先日、仕事で伺っているとある金融機関にて、非常に不愉快な仕打ちを受けた。
とはいえ相手はこちらのサービスにお金を支払っているという立場の「客」、だから文句を口にするのもぐっと堪え、何が悪いのか見当もついていないといった風の窓口担当のお嬢さんに、せめて私は「ありがとうございました」を言わないというささやかな抵抗を見せるだけに終わった。

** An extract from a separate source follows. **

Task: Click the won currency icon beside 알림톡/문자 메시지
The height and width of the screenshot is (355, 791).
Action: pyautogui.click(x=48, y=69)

まあまあ、大人なんだし仕事なんだし、そうやって怒りを抑え込むのが常識であることはよくわかっているつもりだ。
ただでさえ窓口のお姉さんがコロコロ変わるところで察しの付く職場環境に置かれ、そこでうまいことやってのけているのならきっと人とはちょっと違った思考回路を持っているのであろう—そういった種類の人に「事故られた」だけなのだ、と、必死で自分に言い聞かせた。
私がもし大金持って「預けたいんだけど、」なんて言って見せたらどんな態度取るんだろーなーとか、くだらない妄想をしてみたりすらした。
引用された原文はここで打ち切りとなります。